How old did Anthony live? Probably older than me. He was probably near 100. So when people keep saying to me how is it you’re living so fit at 94, well, I tell them—because I’m speaking to, often, non-Christians—it’s gratitude. I think I should really change that and say it’s the Psalms. I think it’s the Psalms. And so that’s what Athanasius is saying: it’s the Psalms. In other words, you see, why do we have hypertension? Why do we have psychosomatic illnesses? Because we have tech consciousness and not Psalmic consciousness. We have so much stress in our bodies. We’re our own worst enemy. That’s what’s happening to so many of us. Stress, anxiety, stress, anxiety, is the rhythm of the beat of so many old people. Fear, fear, fear fills their lives. How tragic. So what really Athanasius is saying to Marcellinus is the Psalms are a miniature Bible. There you will find encapsulated all the scriptures. And, as we’ve seen, it became the miniature Bible for centuries afterwards.

He says look at the Pentateuch and you get echoes of the Pentateuch in the Psalter. Look at the books of Joshua, Judges and Ruth; you find the same thing in the Psalms. Look at the books of Kings and Chronicles; you’ll find the Psalms being echoed there. And so he takes him through the whole Bible and indicates that all these different communications of the Bible are in the Psalter. If you want to sing the events of Genesis, read Psalm 19. If you want to read the Exodus, read Psalm 78 and 114. If you want to read about the life in the wilderness around the events of Moses and Aaron, read psalm 105.

[00:32:40]

In other words, every different hero, every different epoch, every different event, of the Old Testament is all recorded in the Psalms. But do you know why? Because the Psalms come first. We’ve said that the origin of the Psalter is probably 4,000 years. So what lays out the script for the later consciousness of these people? It’s the Psalms. It’s not only David that recited and composed Psalms; Moses composed a Psalm that we now find recorded in Psalm 89. So you then have a completely different view on the Psalter in the light of this. And again, Athanasius is saying that if you want to recover your soul then recover the Psalms. Look at the Psalms morally; look at the entire teaching of scripture on the virtues and the truth of faith: the Psalms are recording it all.

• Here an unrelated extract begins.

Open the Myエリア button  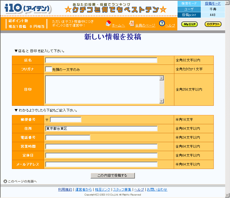click(x=189, y=24)
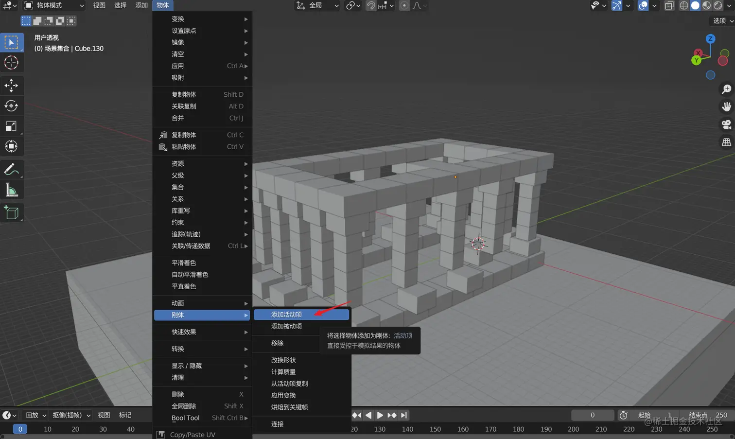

Well, as we close, one of the things that I think is even very moving is that even early kings were aware that kingship is groomed by the Psalter. If you read Deuteronomy 18 when there was a desire on the part of Israel to have a king and this was not God’s desire for them to seek to have a king. He was their king. But if you have to have a king then you get the mandate of how to be a king, a godly king, in Deuteronomy 18. And what does the king do? He goes back to Psalm 1 and he meditates on the Word day and night. That’s what he does.

Well, there’s one amazing king who did this. His name is King Alfred, that we think burnt the cakes. As a schoolboy, those of us growing up in England knew that one of the Anglo-Saxon kings that was a Christian king fighting the Vikings in the 9th century, he was the King of Wessex, of Southern England. What does a Christian king in Wessex do? He’s memorised the Psalter. And because he’s a good king, what does he do? He gives a commentary to his people of every Psalm so that they have a kind of thumbnail sketch of what each Psalm is about. Have you heard of any other king doing that? He was like King David, you see.

[00:36:18]

Well, there’s a lot more we could say, but I think we’ll have to close soon by indicating to you that participation with the spirit of God is, in fact, participation in the Psalms.